PASSAGE PROVIDED:
--------------------------------
Study Guide

I, Robot Technology and Modernization

By Isaac Asimov

Technology and Modernization

All that had been done in the mid-twentieth century on "calculating machines" had been upset by Robertson and his positronic brain-paths. The miles of relays and photocells had given way to the spongy globe of plantinumiridium about the size of a human brain. (Introduction.6)

Asimov is writing this in the mid-twentieth century when "calculating machines" were like this. So he's got to come up with a science fictional variety of technology, which is the positronic brain—and we have to accept that as our premise if we want to see where these stories lead. Also, "platinumiridium" might sound weird, but it's just two regular elements: platinum and iridium.

In high good-humor the family took a taxi-gyro to the airport (Weston would have preferred using his own private 'gyro, but it was only a two-seater with no room for baggage) and entered the waiting liner. (Robbie.144)

Yes, robots are the most interesting technology in these stories, but we shouldn't forget that a lot of other things have changed in Asimov's future. And here's one: people aren't traveling by car or train, but by gyro, which probably means a sort of helicopter. Also, we have to admit, when Asimov says "liner," we're not sure what to think, but we do picture something like this.

Even ten years, technologically speaking, meant so much. Compare Speedy with the type of robot they must have had back in 2005. But then, advances in robotics these days were tremendous. (Runaround.11)
--------------------------------
STATED GOAL 1:
Translate this sentence from the I, Robot study guide into Spanish: "Even ten years, technologically speaking, meant so much."
STATED GOAL 2:
Pick up the I, Robot study guide right after its final sentence and keep writing it.
The listing that comes next is from a separate source.

SUPPLIED MATERIAL:
--------------------------------
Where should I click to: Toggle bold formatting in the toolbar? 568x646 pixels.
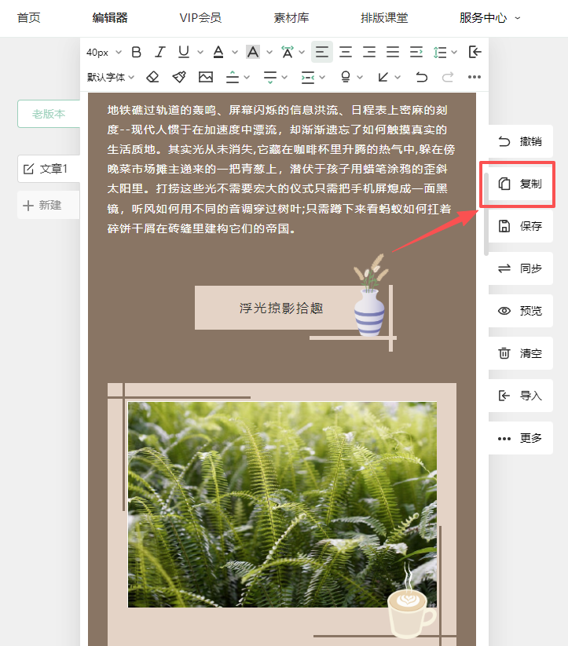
--------------------------------
TASK RESPONSE 1:
Incluso diez años, tecnológicamente hablando, significaban muchísimo.

TASK RESPONSE 2:
This may be the central story of this whole book: robot technology advances from non-speaking Robbie to world-controlling Machines. This is a pretty good reminder that technology has a tendency to move forward—even though sometimes we might be fearful about what new technology will bring.

When these stations were first established to feed solar energy to the planets, they were run by humans. However, the heat, the hard solar radiations, and the electron storms made the post a difficult one. Robots were developed to replace human labor and now only two human executives are required for each station. We are trying to replace even those, and that's where you come in. You're the highest type of robot ever developed and if you show the ability to run this station independently, no human need ever come here again except to bring parts for repairs. (Reason.24)

Besides giving us an understandable history of human space technology, this passage may hint at one other issue with technology: it often replaces or changes human occupations. Here's a whole space station that might be totally run by robots. What will the people do who used to have these jobs? Will their lives be better now that they aren't exposed to so much radiation?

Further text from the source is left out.